A. Perhaps the most nagging criticism that one hears over and over again is that A-beta burden and plaque counts correlate poorly with the presence and/or the degree of clinical impairment. But recent studies, for example the nice quantitative analyses of Brian Cummings (Neurobiology of Aging, 1997), refute this strongly-held assumption, as do some of the very early plaque and tangle quantitation studies of Blessed, Tomlinson and others. There exists convincing data that both total A-beta-immunoreactive deposits and neuritic plaques do show statistically significant and sometimes very strong correlation coefficients with degree of dementia. But obviously, such clinical-pathological correlations simplify a very complex phenotype. Since diffuse plaques often occur (sometimes abundantly) in cognitively normal older individuals and these lesions are widely believed to be precursor lesions, we must expect a complicated relationship between A-beta amount in the brain and clinical impairment. Some hosts can apparently tolerate quite high cerebral burdens of monomeric and oligomeric (diffuse) A-beta with minimal, "sub-symptomatic" glial and neuronal/neuritic alterations. This is just as one would expect from considering the complex, multifaceted relationship between vascular cholesterol deposition and clinical vascular syndromes (angina, MI, CVA). Slow, chronically evolving pathologies in aged humans generally do not have a simple, linear relationship to symptom burden.

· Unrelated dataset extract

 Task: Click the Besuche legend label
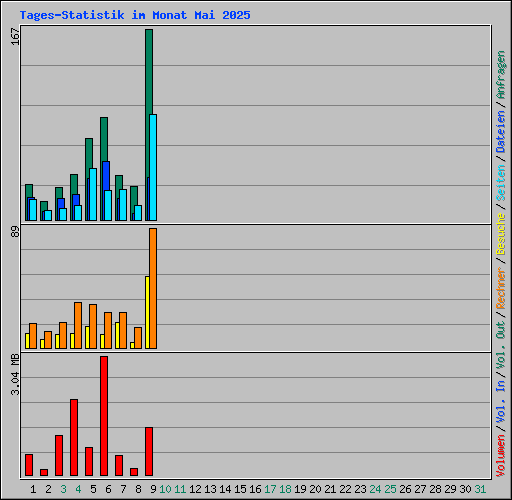501,234
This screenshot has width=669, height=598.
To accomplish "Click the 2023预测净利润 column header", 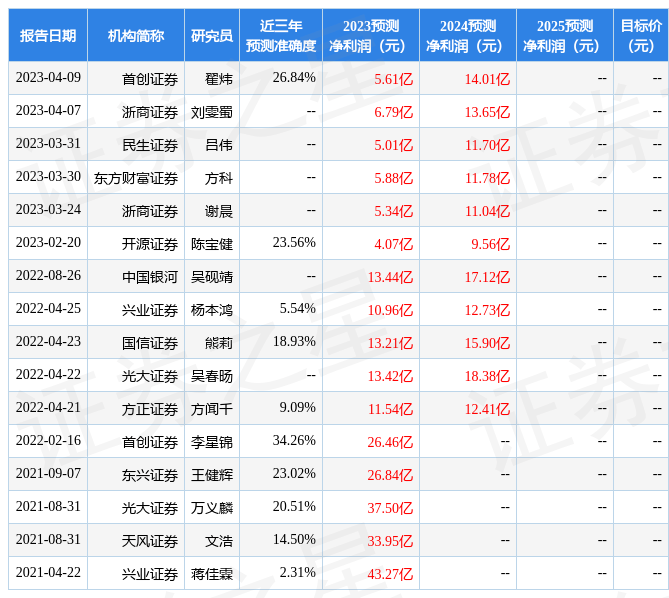I will (371, 35).
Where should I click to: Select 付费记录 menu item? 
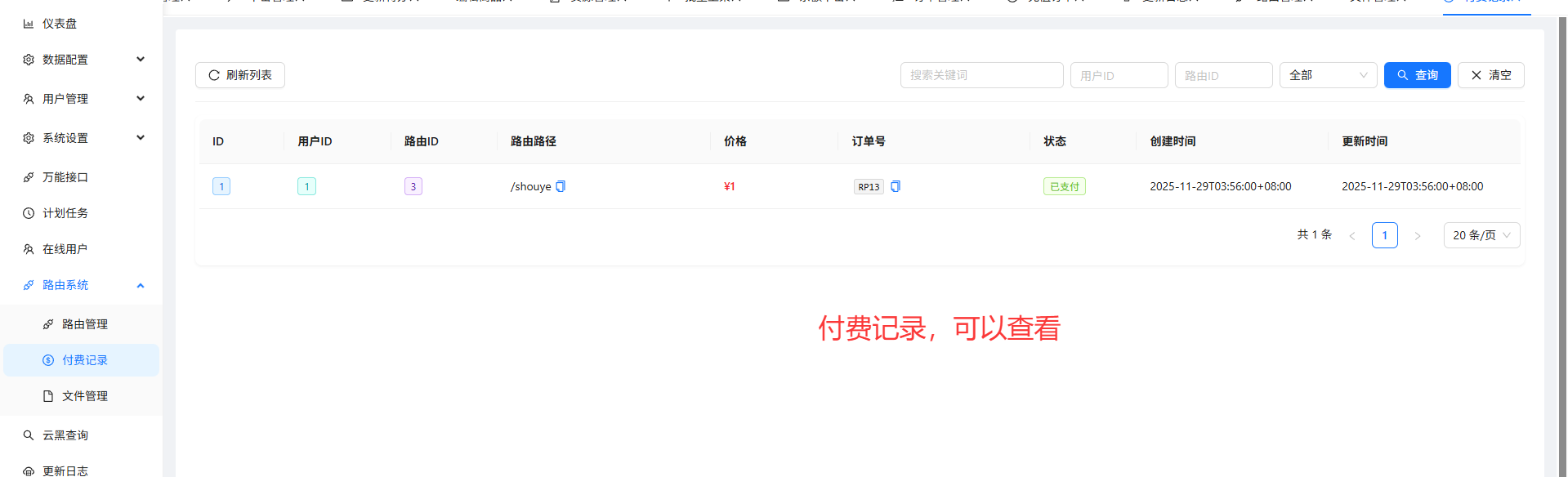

This fact simply does not argue that the early lesions (fatty streaks of cholesterol or diffuse A-beta deposits) are clinically unimportant or cannot be the nidus for devastating later symptoms. Given the enormous complexity of the cellular and biochemical changes that are being steadily identified in AD brain tissue, I find it remarkable that one has been able to obtain as robust a degree of correlation between lesion density (measured at death) and clinical impairment (measured during life) as has been reported in some studies. This "nagging issue" simply cannot obviate the remarkably strong genetic, biochemical, histopathological and animal modeling data that support a causative role for A-beta accumulation in Alzheimer's disease.